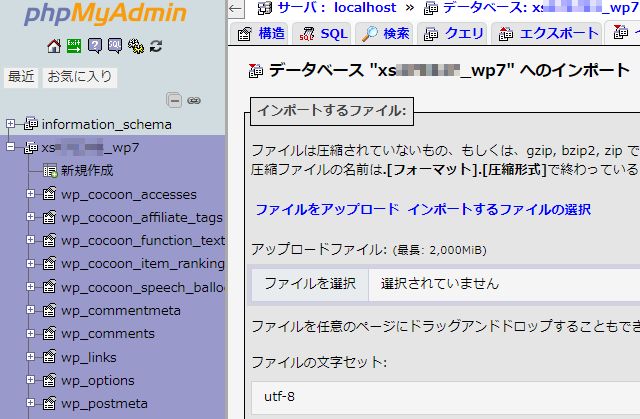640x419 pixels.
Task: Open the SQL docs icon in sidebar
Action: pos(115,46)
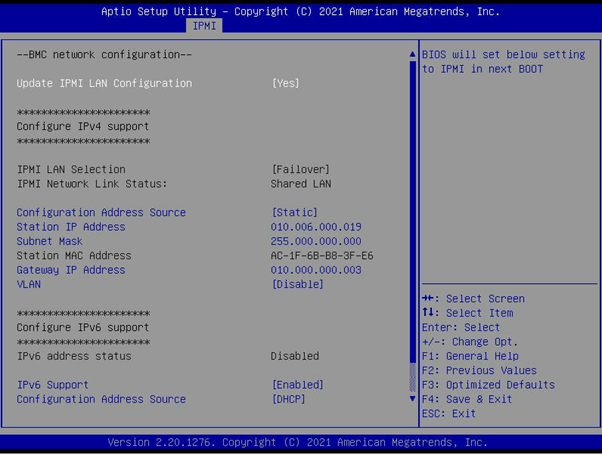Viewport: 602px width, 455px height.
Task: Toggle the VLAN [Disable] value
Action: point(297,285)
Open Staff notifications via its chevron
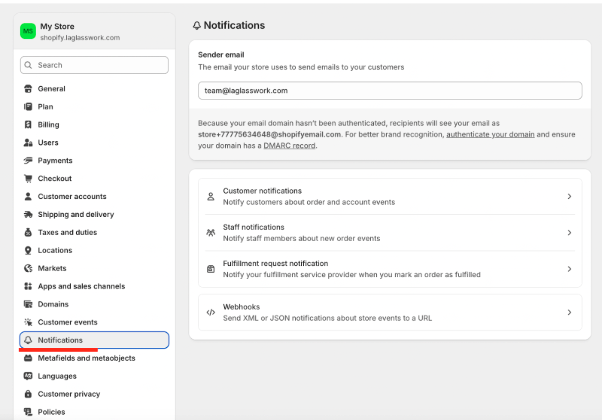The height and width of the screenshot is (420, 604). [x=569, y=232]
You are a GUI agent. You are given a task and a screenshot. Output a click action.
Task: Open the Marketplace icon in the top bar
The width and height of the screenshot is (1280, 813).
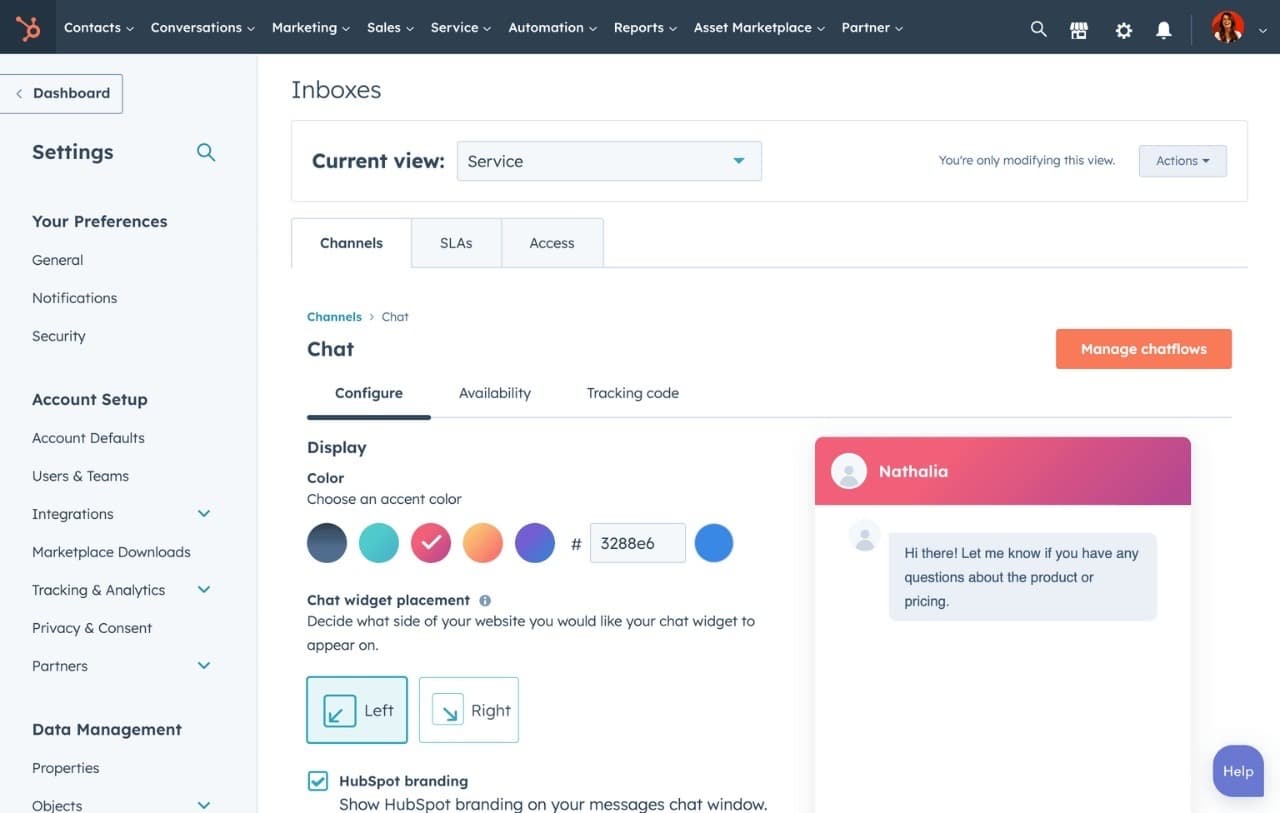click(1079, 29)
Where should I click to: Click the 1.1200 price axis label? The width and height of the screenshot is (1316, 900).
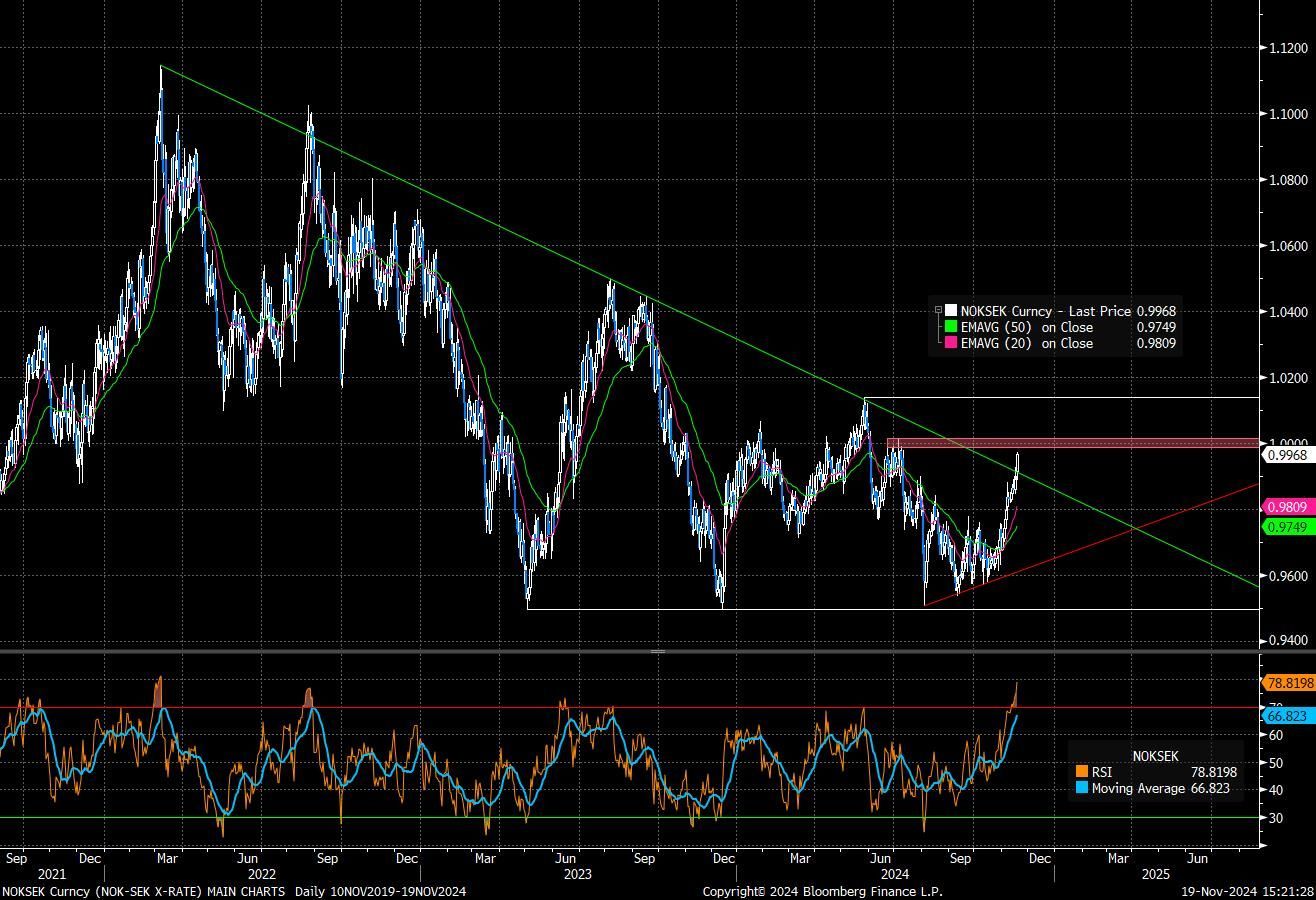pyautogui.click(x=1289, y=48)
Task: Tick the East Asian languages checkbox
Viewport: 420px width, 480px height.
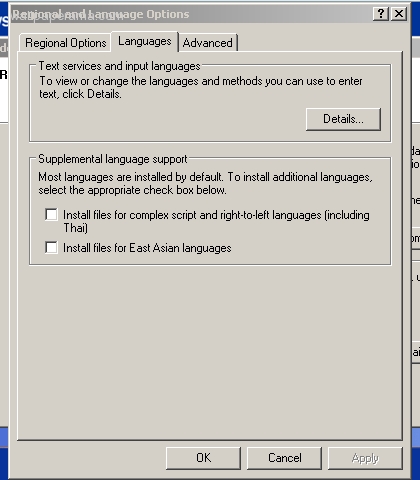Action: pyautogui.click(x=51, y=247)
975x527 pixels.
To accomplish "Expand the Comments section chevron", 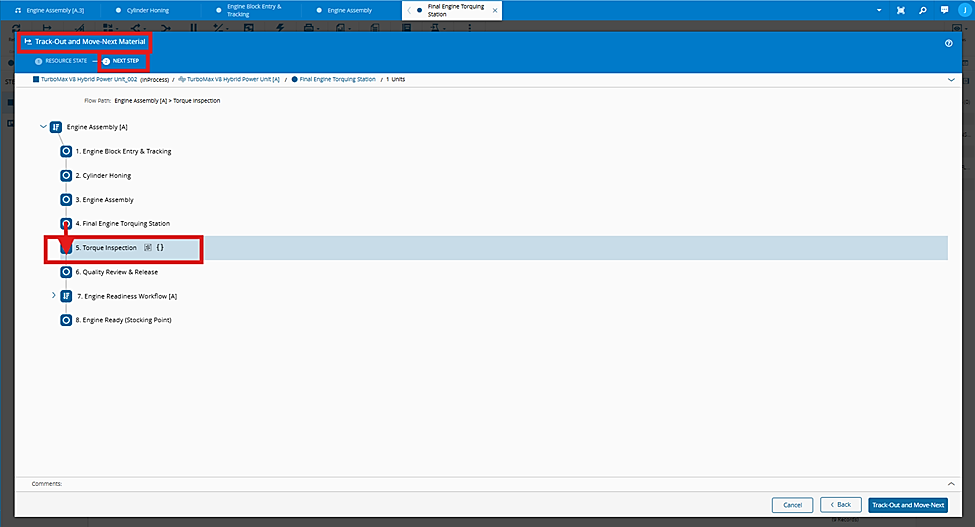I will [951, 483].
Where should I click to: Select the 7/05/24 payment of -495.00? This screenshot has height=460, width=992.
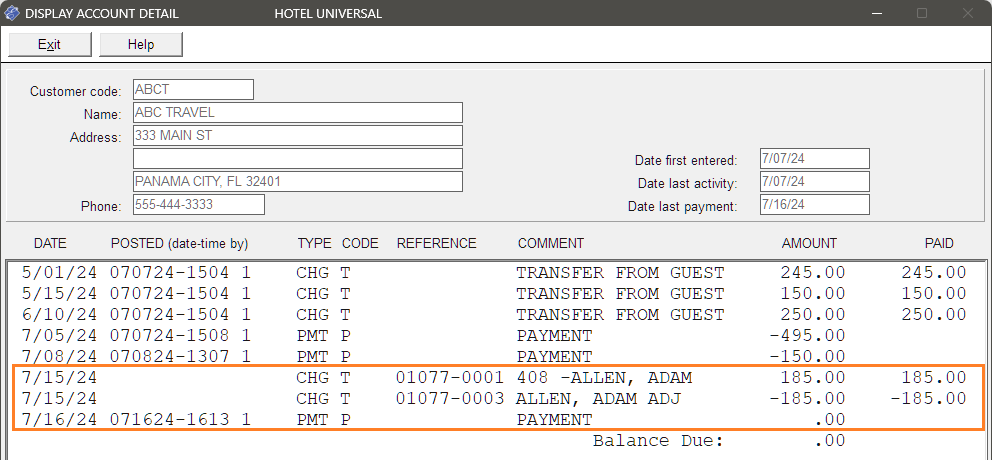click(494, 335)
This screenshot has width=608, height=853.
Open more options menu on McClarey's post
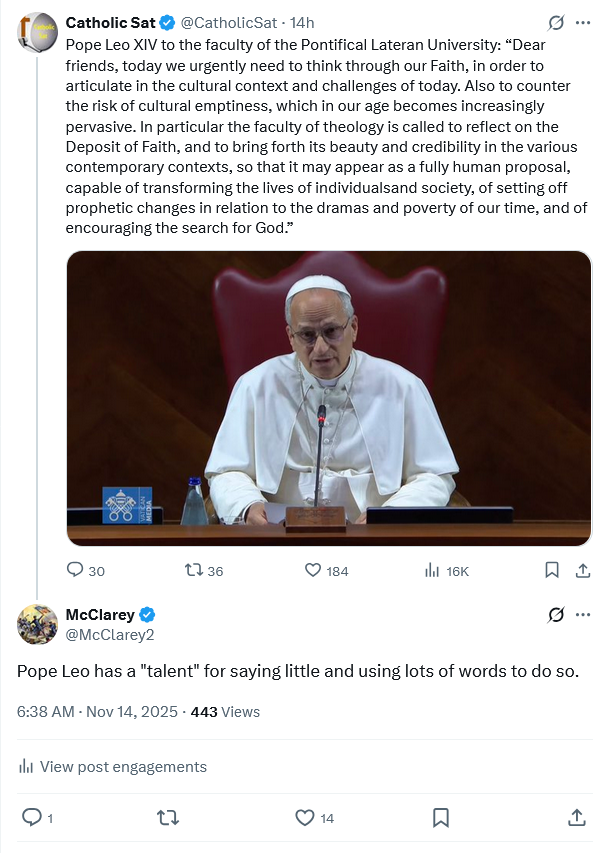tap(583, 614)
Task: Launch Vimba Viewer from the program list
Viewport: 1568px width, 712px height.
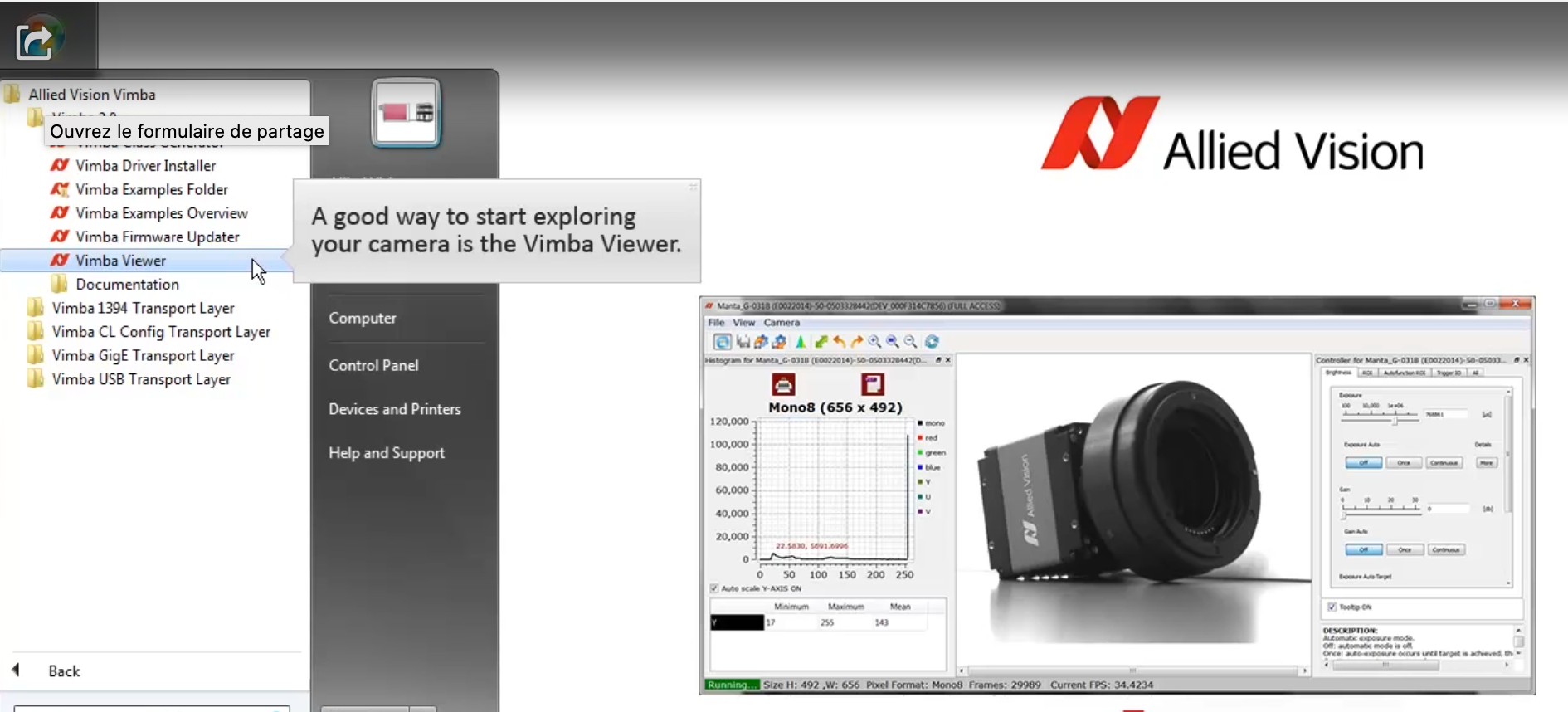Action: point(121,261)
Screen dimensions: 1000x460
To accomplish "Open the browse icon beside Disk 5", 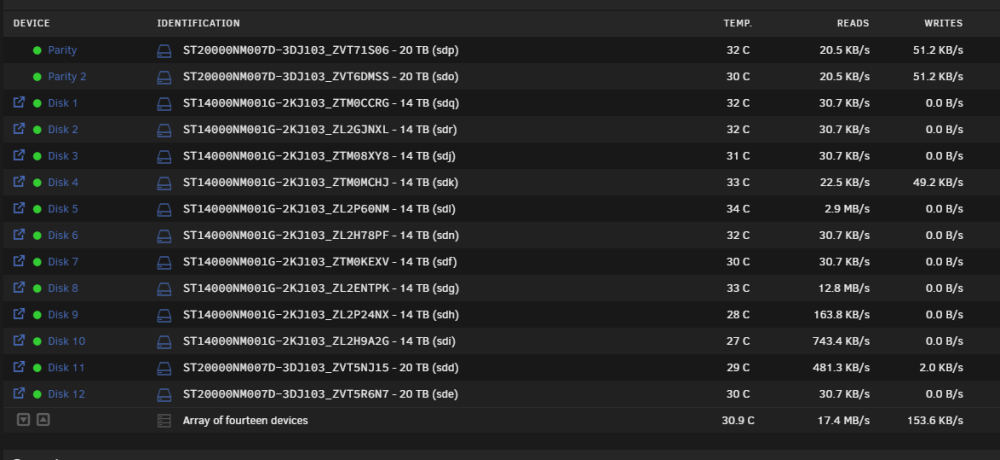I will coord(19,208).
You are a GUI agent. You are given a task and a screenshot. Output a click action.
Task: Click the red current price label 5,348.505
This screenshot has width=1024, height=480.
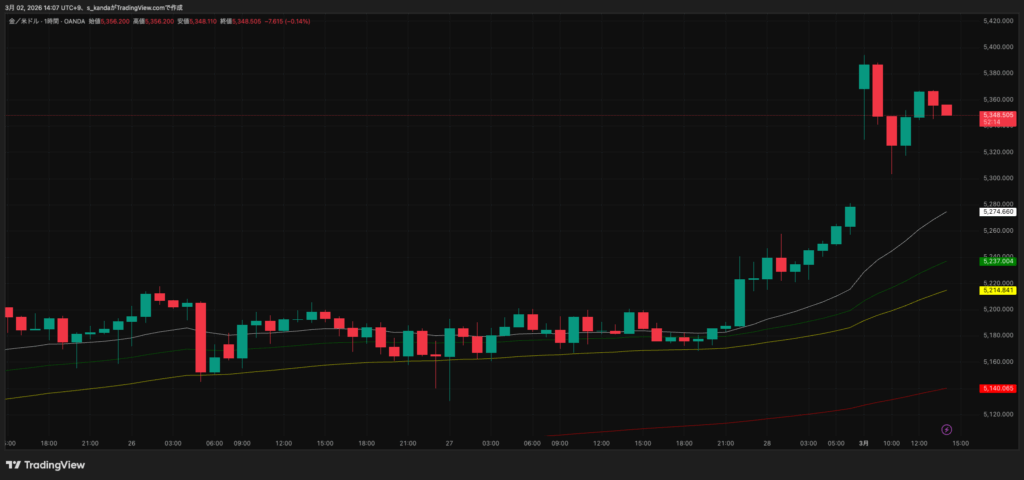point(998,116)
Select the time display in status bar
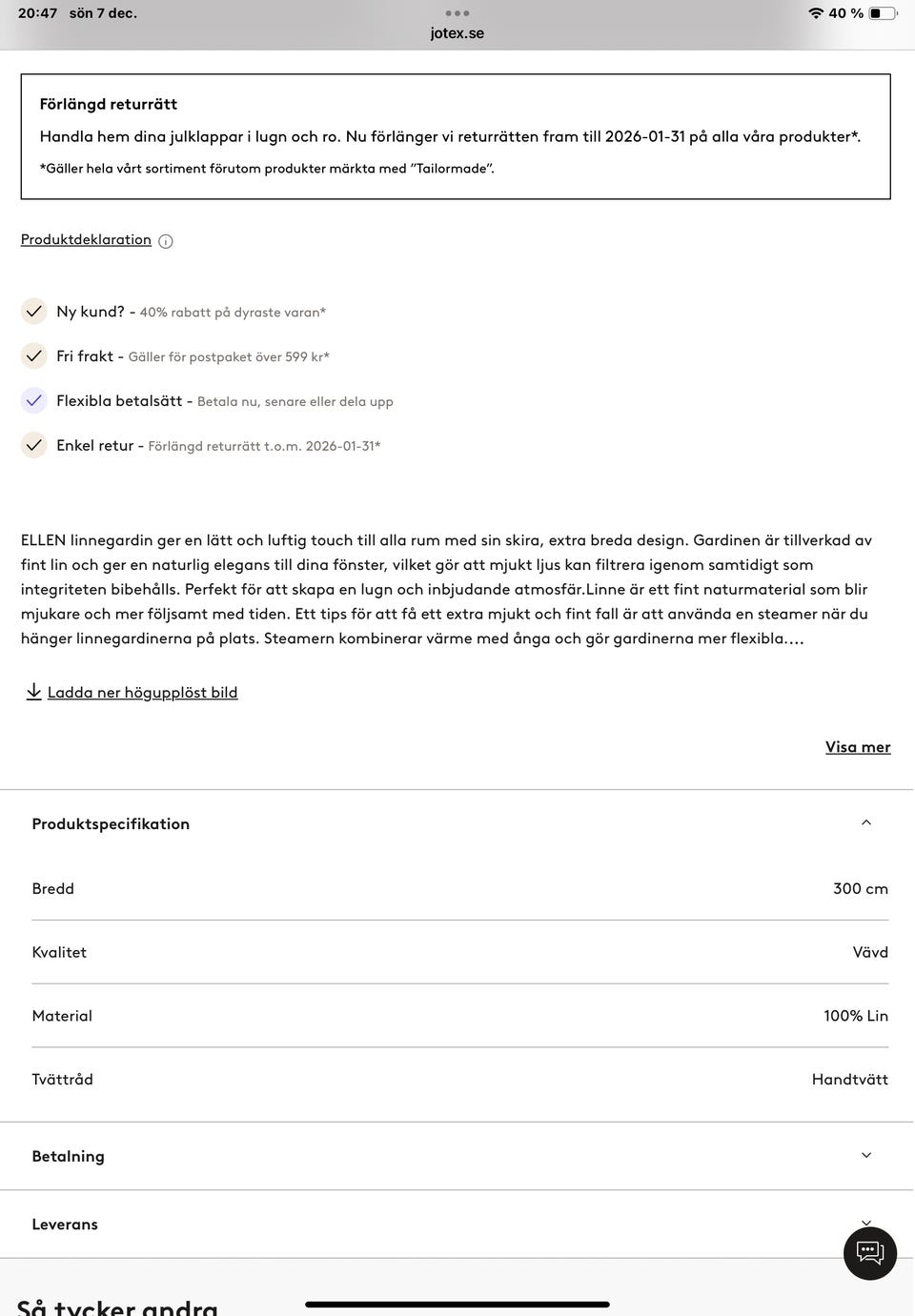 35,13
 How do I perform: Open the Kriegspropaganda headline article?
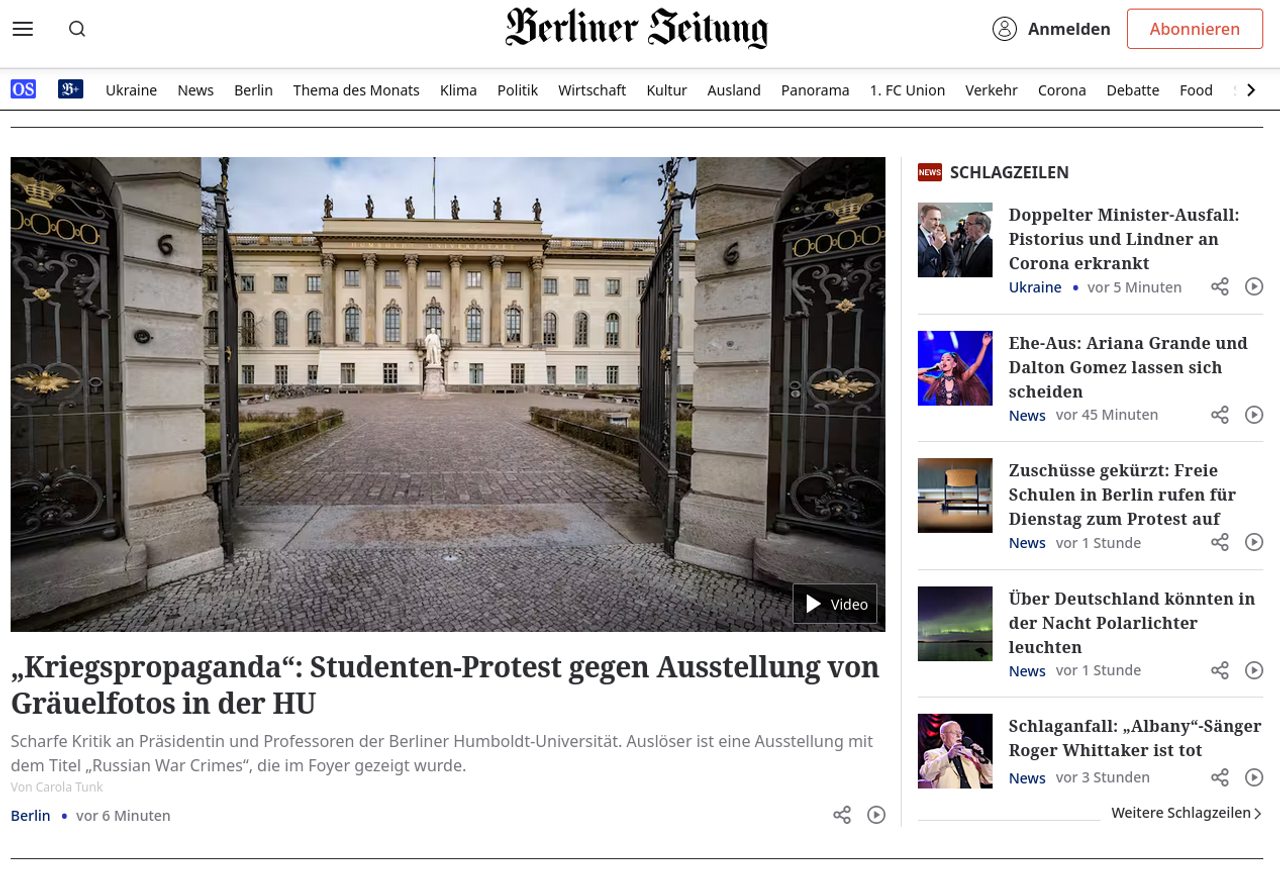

== == ==

* YOUR TASK *
Skipping every picture, transcribe exactly the lines above from the one containing "Where should I click to: Click" through the one containing "Task: Tick the East Asian languages checkbox", both included.

* REPLY TO THE EXERCISE *
Where should I click to: Click the 1.1200 price axis label? The width and height of the screenshot is (1316, 900).
pyautogui.click(x=1289, y=48)
Task: Tick the East Asian languages checkbox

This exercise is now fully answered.